Required action: Lines from the listing that hold the string "lock" are what you should return.
━━━━━ Record set ━━━━━
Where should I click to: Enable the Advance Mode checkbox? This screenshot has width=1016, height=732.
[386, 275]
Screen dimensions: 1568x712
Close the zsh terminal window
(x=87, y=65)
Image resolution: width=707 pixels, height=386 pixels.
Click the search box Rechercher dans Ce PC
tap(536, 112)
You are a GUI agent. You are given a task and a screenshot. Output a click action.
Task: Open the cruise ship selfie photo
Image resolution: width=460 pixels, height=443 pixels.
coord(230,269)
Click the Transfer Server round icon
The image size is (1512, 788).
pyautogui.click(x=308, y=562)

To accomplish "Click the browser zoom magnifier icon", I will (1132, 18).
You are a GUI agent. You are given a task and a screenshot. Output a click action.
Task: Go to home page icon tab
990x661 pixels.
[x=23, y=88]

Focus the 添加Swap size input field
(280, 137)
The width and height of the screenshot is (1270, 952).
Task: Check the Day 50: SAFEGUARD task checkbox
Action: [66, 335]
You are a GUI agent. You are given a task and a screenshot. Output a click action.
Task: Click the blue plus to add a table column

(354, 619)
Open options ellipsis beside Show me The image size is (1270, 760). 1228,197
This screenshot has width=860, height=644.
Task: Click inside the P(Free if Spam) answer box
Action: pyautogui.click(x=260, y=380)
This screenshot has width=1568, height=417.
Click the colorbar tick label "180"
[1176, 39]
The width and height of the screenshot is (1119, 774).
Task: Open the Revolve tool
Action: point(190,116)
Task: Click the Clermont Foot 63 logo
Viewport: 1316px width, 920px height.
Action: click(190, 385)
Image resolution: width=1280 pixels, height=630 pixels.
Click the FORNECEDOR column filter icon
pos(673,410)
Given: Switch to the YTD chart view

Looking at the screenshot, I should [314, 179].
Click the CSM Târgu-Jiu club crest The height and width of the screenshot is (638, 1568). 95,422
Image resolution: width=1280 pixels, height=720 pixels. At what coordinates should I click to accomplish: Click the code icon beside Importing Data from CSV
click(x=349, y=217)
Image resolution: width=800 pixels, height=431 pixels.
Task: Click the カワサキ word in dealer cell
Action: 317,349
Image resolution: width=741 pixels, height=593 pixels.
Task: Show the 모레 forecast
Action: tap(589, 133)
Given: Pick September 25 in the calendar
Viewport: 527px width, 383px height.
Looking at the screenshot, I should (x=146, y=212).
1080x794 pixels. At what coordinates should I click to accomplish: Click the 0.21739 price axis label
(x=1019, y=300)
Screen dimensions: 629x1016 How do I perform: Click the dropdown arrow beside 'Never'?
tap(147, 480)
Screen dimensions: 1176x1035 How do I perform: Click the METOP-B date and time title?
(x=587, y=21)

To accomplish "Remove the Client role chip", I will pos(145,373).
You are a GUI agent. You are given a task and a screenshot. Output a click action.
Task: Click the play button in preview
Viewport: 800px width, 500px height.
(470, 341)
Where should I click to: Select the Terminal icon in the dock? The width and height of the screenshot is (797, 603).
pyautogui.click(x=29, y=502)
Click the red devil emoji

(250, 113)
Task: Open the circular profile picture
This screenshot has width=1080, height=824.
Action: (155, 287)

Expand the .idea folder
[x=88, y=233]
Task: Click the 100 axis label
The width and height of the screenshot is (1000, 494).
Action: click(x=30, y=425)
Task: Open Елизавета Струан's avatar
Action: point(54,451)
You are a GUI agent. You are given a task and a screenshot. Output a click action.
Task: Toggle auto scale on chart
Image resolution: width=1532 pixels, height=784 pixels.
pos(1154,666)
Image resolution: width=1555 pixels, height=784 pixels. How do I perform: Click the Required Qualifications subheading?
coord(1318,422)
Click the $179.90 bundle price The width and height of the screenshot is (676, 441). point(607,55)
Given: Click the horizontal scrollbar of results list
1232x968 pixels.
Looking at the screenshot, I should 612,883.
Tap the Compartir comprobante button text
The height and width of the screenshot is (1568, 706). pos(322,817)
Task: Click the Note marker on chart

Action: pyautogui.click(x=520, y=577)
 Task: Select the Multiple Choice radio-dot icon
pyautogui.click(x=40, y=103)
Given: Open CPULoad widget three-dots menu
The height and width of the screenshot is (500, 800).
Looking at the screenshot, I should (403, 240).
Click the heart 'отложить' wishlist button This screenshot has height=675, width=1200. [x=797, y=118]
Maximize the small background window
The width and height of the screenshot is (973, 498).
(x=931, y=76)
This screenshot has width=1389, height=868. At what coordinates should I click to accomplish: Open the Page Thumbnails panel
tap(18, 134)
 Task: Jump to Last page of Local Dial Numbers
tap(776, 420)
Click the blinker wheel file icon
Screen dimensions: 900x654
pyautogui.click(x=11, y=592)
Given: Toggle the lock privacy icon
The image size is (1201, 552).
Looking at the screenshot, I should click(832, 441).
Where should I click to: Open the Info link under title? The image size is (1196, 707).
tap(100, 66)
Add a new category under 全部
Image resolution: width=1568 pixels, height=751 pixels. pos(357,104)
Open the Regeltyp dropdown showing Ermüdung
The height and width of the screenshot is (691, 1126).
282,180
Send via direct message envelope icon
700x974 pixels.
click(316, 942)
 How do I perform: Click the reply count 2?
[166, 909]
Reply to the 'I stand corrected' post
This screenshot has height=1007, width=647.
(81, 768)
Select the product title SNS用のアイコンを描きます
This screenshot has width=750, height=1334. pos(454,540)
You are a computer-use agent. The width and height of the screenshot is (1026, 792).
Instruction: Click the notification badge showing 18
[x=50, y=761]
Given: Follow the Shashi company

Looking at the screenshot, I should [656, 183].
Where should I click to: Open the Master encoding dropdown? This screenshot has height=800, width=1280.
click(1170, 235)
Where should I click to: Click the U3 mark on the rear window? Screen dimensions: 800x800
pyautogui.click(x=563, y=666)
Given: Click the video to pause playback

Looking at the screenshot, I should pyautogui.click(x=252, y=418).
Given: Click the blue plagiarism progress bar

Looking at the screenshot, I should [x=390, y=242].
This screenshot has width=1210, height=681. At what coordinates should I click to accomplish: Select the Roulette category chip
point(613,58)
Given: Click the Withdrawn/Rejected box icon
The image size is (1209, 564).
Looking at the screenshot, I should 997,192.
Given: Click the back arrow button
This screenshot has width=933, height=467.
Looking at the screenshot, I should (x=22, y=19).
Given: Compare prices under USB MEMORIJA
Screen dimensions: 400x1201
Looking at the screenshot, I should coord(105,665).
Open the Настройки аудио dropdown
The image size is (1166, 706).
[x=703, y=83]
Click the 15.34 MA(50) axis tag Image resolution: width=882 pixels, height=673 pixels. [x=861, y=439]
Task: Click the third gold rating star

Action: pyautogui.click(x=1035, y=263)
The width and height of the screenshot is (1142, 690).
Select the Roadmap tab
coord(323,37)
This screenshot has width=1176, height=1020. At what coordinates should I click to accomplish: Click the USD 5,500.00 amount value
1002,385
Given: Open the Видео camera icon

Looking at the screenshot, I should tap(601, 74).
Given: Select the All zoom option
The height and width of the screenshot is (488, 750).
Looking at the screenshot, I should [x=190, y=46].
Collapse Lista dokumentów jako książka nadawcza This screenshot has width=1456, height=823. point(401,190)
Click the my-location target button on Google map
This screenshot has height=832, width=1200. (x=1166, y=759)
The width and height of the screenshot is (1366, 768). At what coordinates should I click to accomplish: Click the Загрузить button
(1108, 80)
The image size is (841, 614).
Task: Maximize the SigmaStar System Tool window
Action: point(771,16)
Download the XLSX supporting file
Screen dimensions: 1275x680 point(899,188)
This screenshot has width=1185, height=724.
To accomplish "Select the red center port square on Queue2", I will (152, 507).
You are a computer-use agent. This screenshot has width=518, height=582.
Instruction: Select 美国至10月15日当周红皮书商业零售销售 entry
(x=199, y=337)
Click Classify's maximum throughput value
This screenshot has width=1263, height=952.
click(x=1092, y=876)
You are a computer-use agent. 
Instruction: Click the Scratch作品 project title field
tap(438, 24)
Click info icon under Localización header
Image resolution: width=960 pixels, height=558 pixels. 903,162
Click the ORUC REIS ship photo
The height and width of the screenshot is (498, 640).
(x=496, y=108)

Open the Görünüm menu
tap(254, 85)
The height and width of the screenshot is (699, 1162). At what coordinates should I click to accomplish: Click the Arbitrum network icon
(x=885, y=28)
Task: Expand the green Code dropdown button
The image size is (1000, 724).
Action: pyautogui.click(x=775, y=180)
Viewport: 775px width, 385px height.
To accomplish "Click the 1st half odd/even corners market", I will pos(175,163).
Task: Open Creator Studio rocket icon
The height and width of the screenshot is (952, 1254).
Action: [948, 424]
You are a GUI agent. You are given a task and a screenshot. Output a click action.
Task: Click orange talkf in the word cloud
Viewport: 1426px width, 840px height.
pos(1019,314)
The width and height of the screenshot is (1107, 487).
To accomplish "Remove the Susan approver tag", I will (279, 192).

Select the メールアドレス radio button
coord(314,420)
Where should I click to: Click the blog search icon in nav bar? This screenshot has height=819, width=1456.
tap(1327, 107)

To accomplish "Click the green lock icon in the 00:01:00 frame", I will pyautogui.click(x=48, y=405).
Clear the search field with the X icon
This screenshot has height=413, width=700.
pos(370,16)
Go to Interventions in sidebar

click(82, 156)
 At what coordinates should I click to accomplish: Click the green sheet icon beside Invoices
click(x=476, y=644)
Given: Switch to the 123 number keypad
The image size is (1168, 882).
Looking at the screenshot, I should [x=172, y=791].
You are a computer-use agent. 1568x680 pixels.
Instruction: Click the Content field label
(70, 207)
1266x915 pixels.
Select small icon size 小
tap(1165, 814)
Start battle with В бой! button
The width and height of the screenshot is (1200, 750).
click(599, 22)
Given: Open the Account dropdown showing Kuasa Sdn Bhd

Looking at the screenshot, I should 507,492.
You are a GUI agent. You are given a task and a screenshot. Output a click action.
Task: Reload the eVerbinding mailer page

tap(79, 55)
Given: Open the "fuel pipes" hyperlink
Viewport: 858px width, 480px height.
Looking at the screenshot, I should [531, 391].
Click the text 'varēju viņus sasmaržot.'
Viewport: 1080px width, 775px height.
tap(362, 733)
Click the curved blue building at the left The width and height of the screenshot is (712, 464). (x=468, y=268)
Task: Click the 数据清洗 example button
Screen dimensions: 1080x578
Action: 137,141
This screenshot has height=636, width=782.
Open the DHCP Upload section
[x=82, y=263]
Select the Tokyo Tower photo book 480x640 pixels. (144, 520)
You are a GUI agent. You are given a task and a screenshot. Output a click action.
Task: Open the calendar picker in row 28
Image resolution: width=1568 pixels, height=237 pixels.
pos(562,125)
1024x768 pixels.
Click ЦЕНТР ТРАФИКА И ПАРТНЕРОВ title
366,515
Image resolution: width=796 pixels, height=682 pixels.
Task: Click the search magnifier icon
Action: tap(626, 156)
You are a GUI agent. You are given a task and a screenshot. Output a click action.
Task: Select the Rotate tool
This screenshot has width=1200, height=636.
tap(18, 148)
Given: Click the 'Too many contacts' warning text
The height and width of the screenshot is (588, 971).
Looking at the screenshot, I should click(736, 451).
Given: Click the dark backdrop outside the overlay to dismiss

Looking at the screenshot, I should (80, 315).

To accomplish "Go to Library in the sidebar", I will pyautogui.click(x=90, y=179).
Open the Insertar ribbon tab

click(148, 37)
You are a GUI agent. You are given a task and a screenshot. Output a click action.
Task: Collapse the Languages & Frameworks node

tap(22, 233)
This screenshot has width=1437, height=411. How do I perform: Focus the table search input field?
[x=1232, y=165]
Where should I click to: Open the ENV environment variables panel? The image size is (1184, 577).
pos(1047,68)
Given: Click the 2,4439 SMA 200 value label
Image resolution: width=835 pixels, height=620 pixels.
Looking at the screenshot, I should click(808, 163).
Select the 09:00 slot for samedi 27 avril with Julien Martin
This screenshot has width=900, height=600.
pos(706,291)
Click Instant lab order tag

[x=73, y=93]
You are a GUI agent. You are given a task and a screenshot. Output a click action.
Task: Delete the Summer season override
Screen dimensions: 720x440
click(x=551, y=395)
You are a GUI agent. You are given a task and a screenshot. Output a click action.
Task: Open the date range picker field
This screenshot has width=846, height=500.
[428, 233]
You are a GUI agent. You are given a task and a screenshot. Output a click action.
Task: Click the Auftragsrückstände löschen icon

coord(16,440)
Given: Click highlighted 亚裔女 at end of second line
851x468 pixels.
━━━━━
Answer to this task:
Given: Toggle the lock privacy icon
To accomplish "Click the green lock icon in the 00:01:00 frame", I will pyautogui.click(x=48, y=405).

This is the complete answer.